[INPUT MATERIAL — start]
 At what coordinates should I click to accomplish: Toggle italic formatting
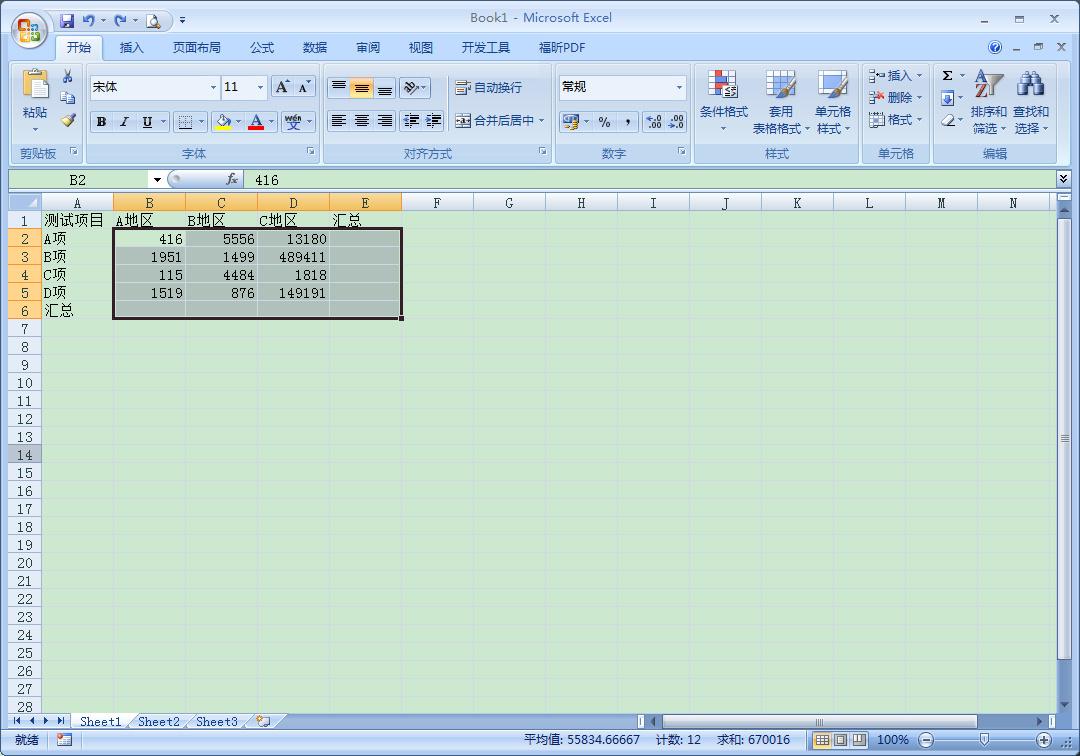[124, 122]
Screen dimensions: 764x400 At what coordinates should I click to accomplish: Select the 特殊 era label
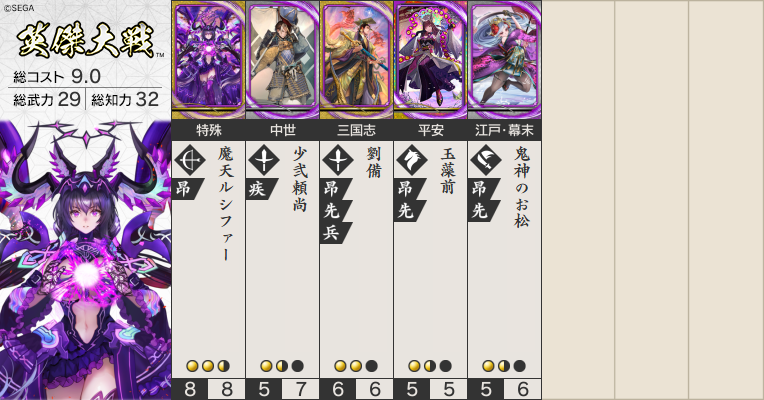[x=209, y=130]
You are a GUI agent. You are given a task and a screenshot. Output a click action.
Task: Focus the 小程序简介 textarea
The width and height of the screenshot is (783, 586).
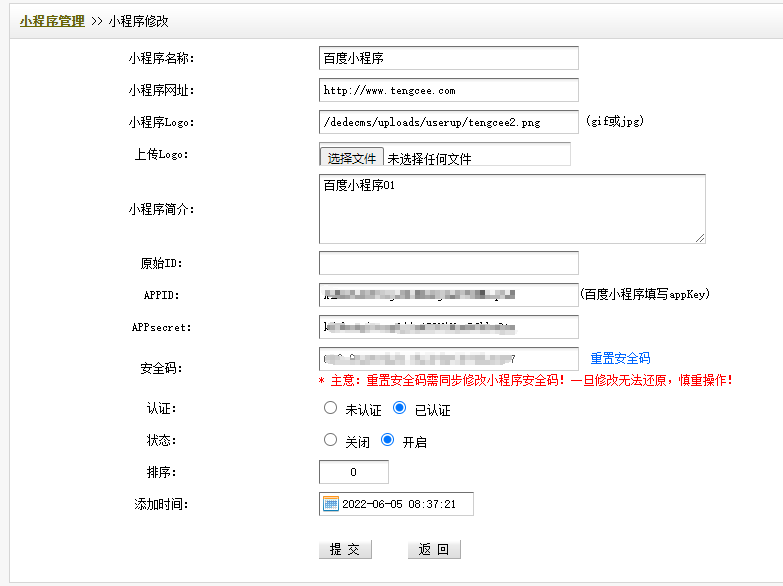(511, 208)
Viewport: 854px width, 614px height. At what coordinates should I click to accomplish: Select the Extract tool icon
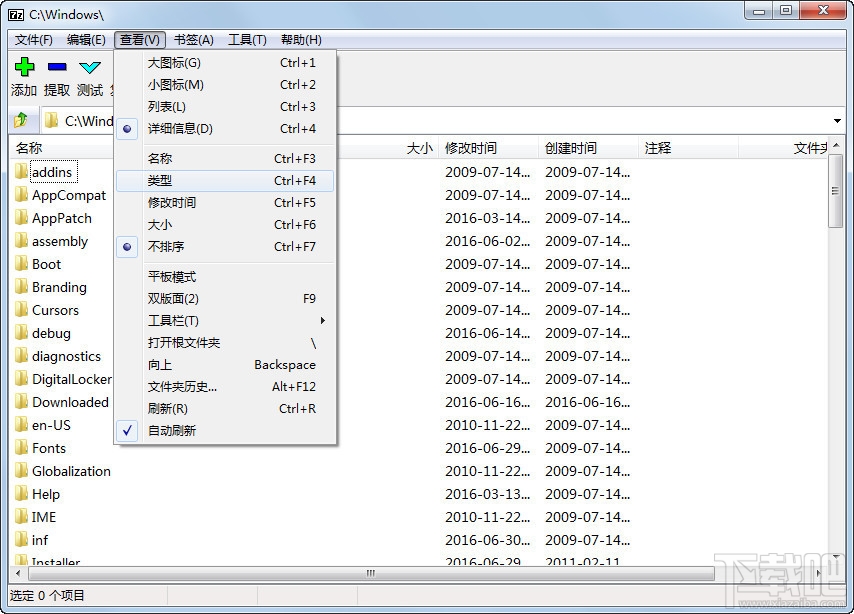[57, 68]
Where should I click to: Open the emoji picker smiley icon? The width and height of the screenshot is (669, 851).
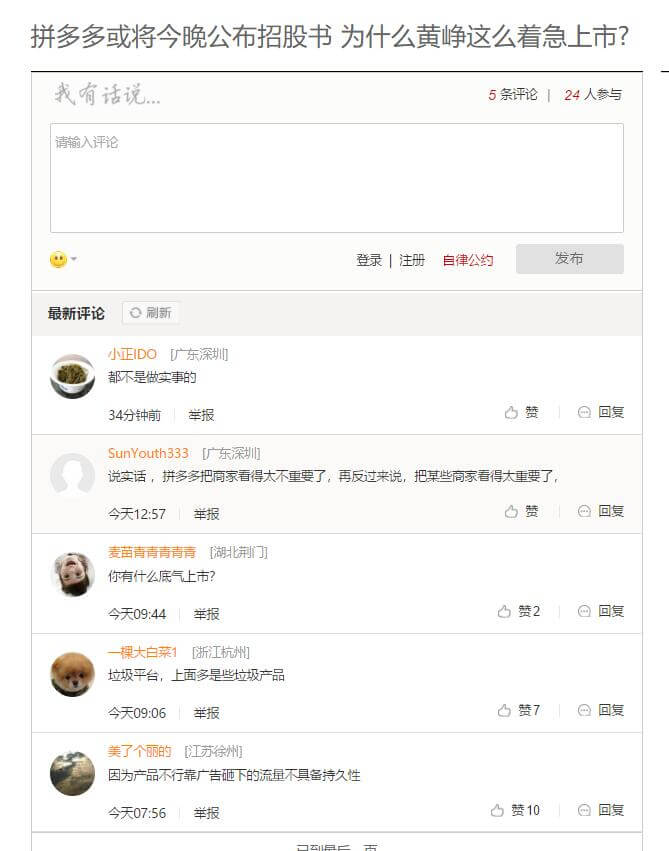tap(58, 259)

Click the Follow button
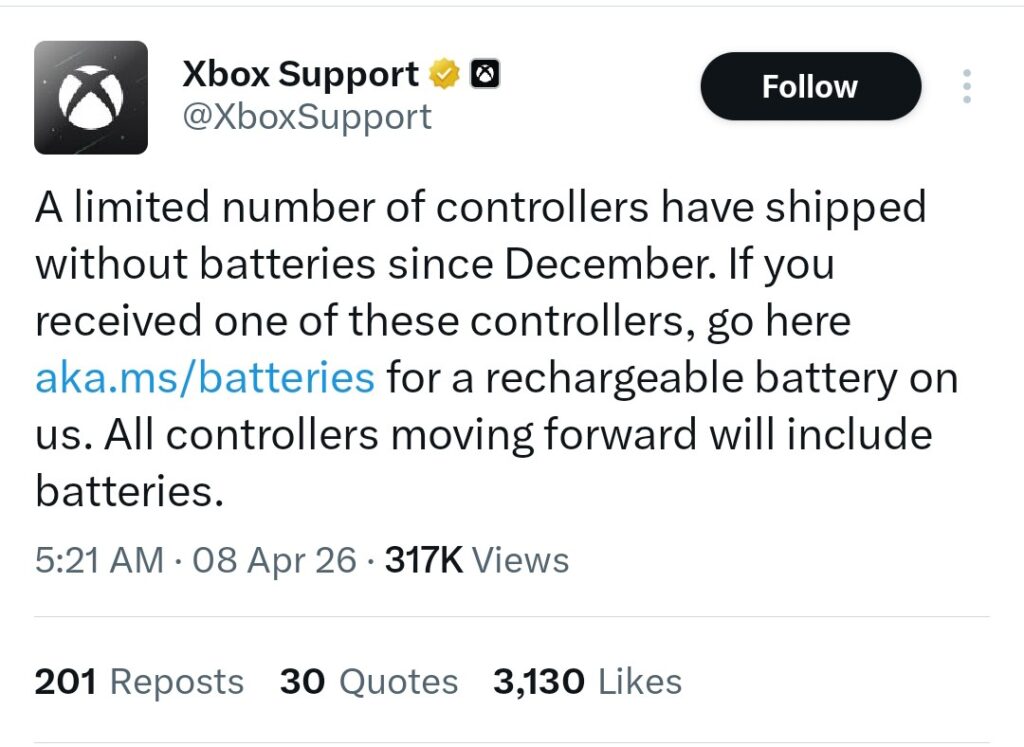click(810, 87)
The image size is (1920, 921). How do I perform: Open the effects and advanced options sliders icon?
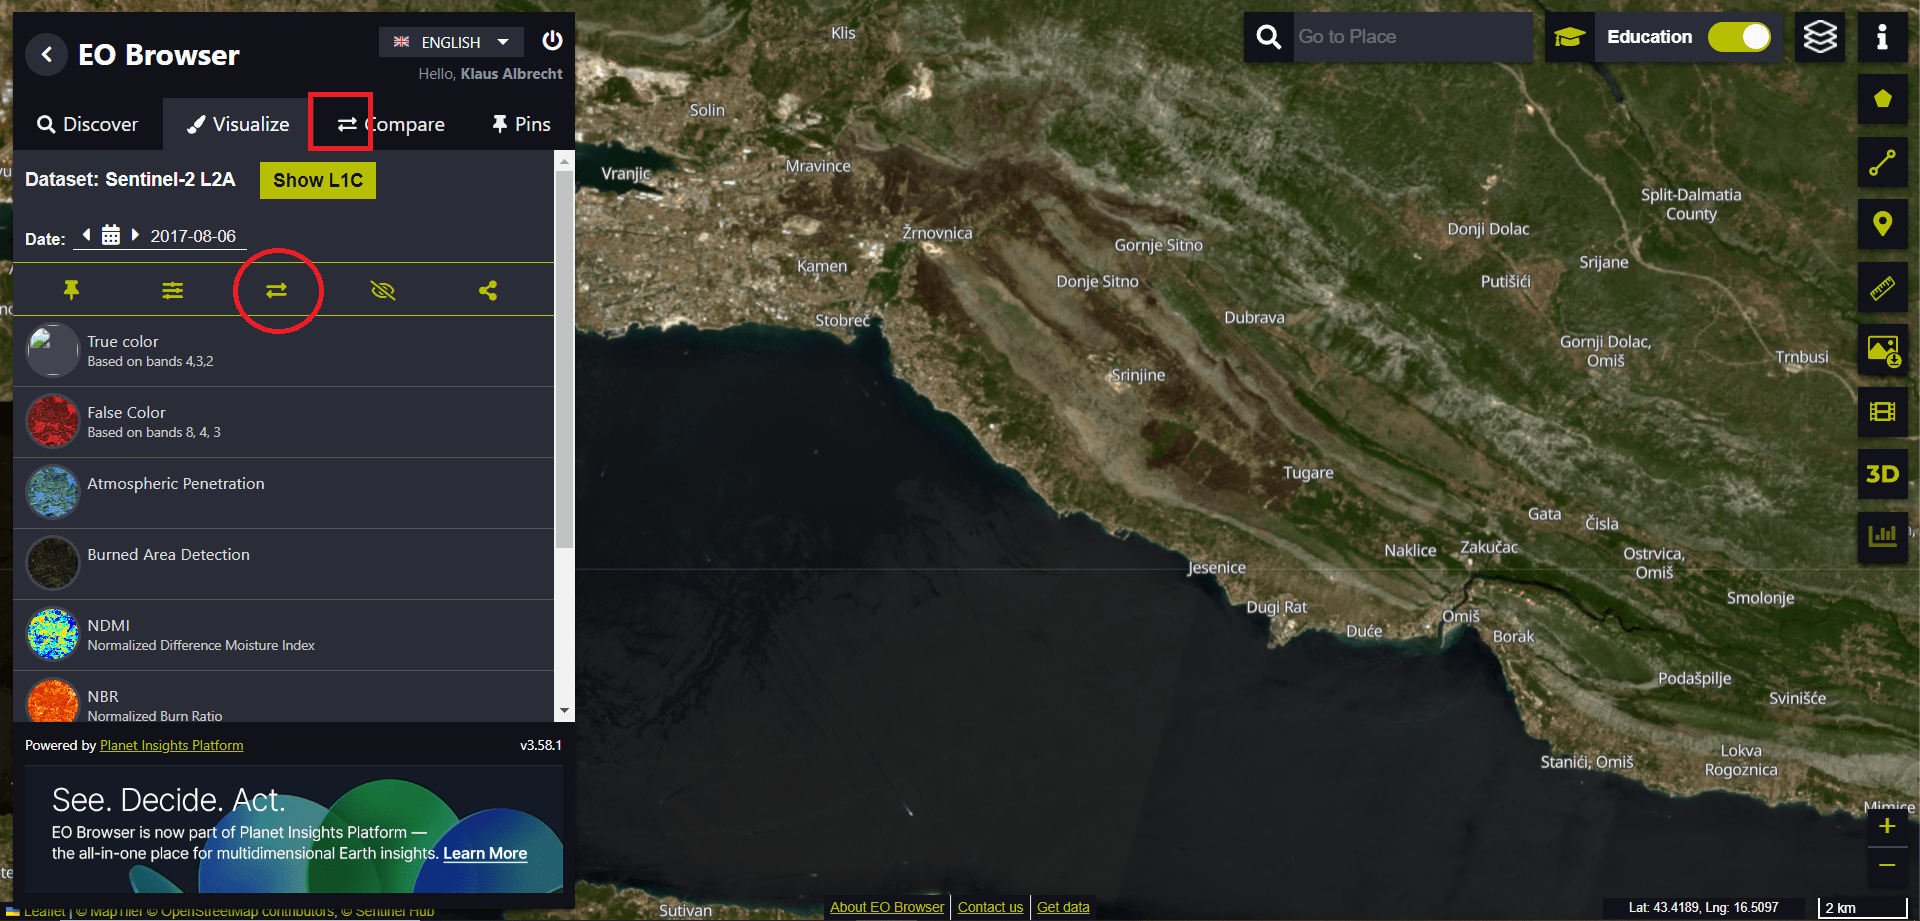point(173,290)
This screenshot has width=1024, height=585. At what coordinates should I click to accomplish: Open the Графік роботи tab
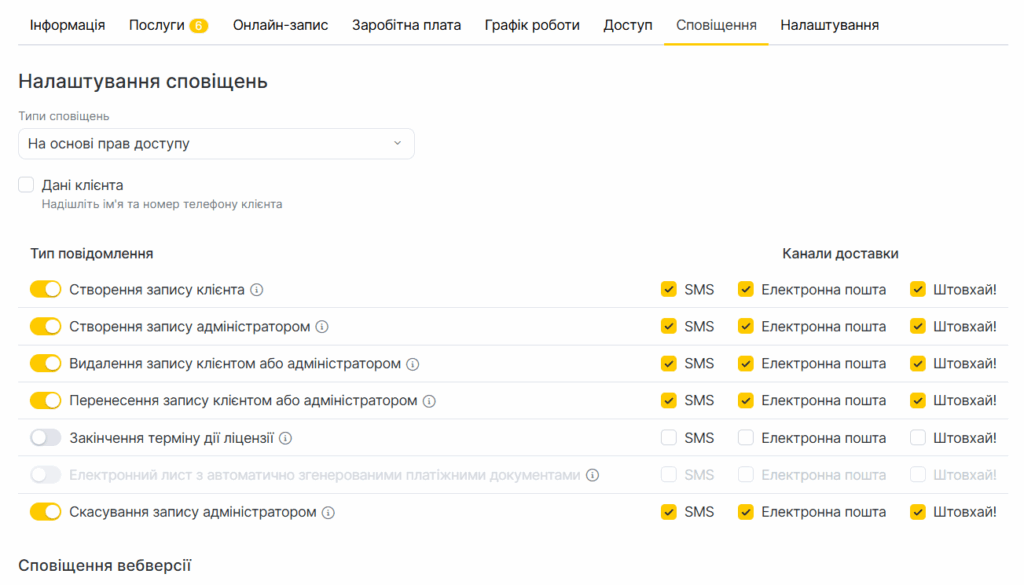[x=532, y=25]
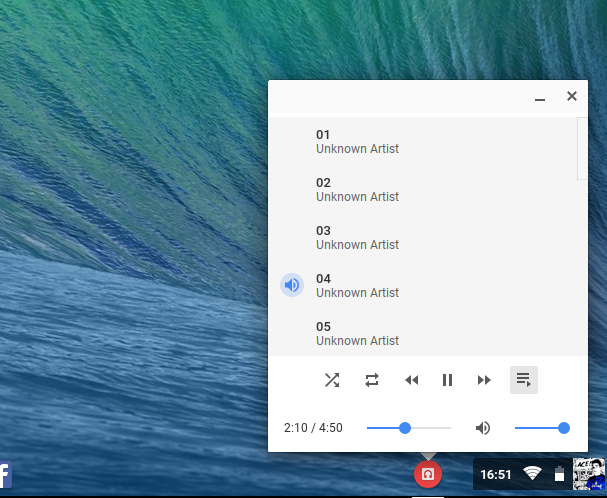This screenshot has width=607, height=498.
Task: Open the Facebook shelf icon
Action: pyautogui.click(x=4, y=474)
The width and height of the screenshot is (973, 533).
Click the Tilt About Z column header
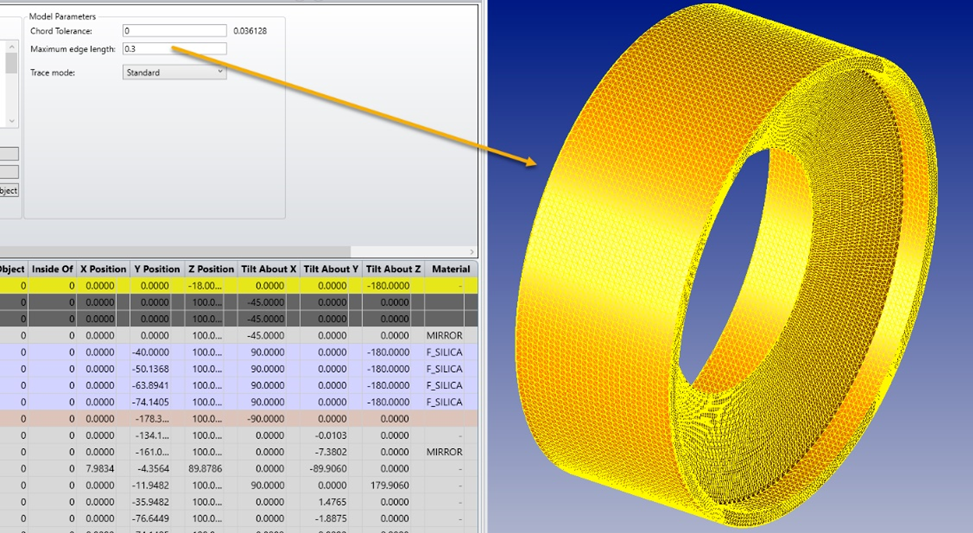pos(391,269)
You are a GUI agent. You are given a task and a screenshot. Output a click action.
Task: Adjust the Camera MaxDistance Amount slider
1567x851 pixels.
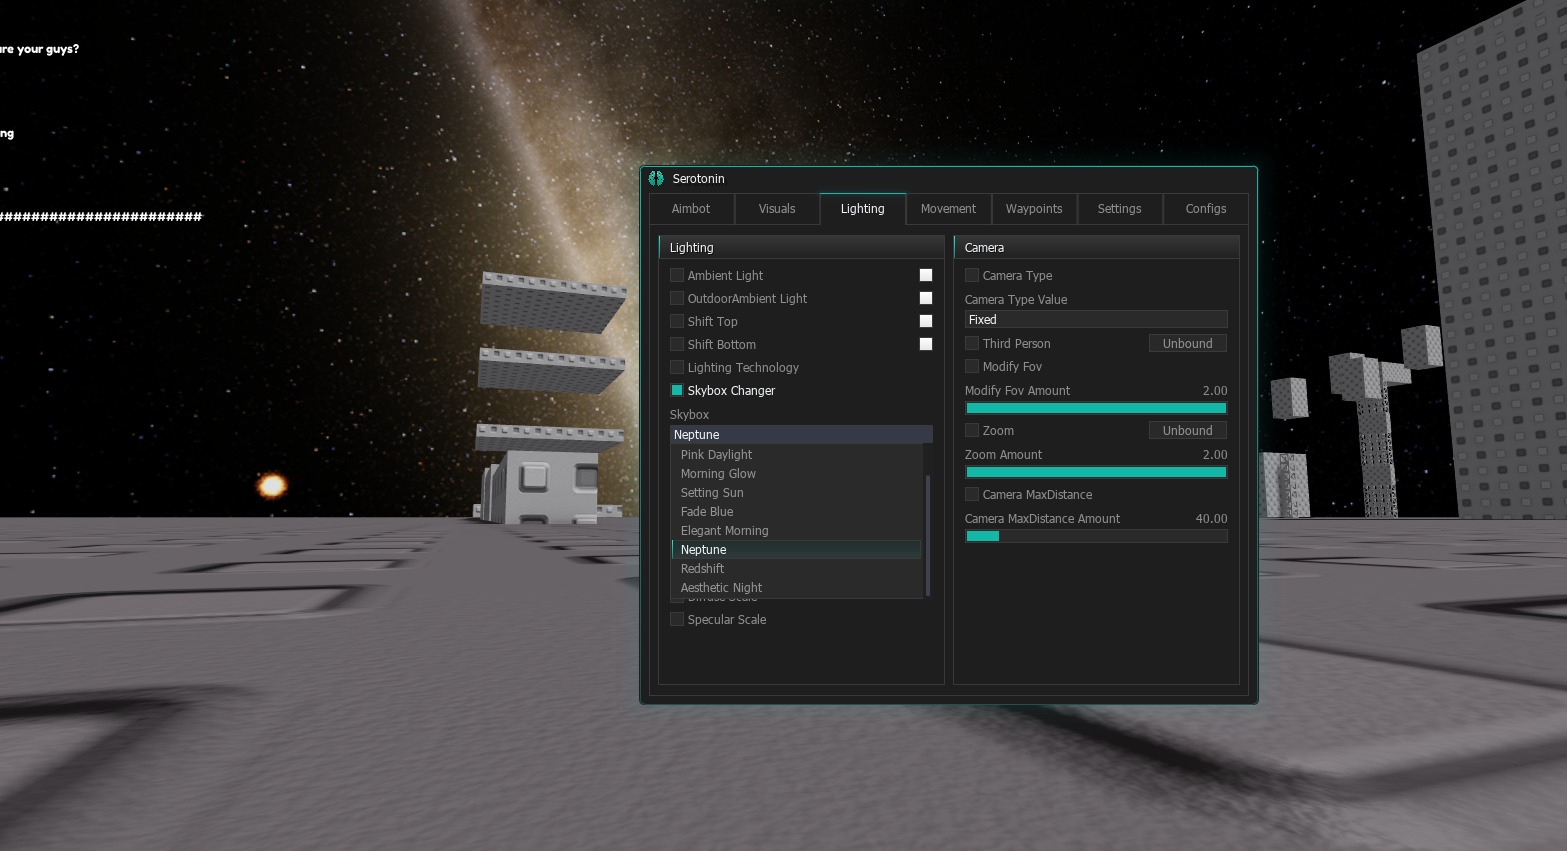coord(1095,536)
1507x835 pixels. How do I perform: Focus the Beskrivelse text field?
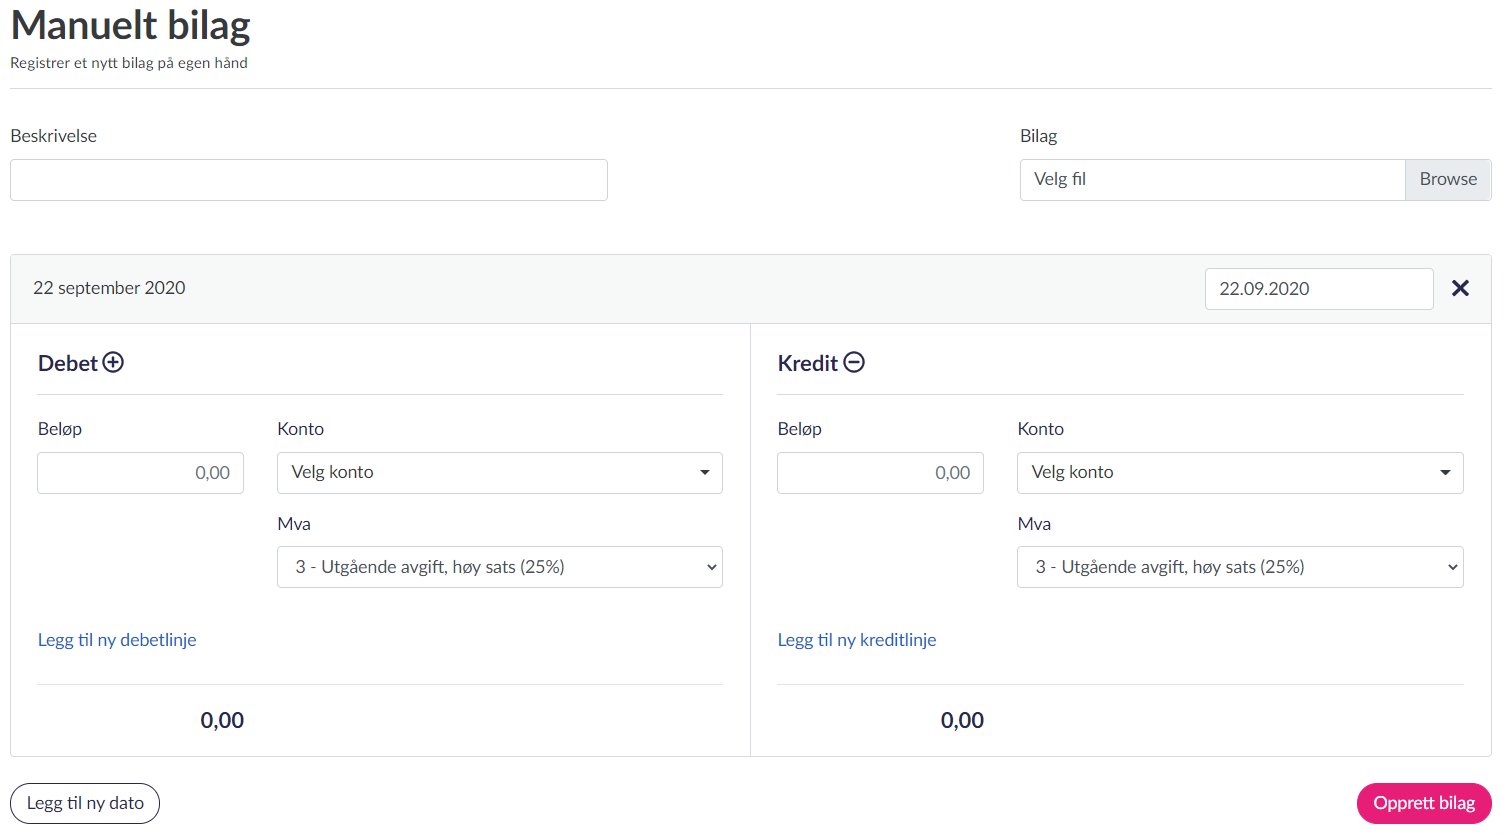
[INPUT MATERIAL — finish]
- **TASK DETAILS**
Check the data above and report how many lines include the word "Focus", using a bare number.

- **ANSWER TO THE PROBLEM**
2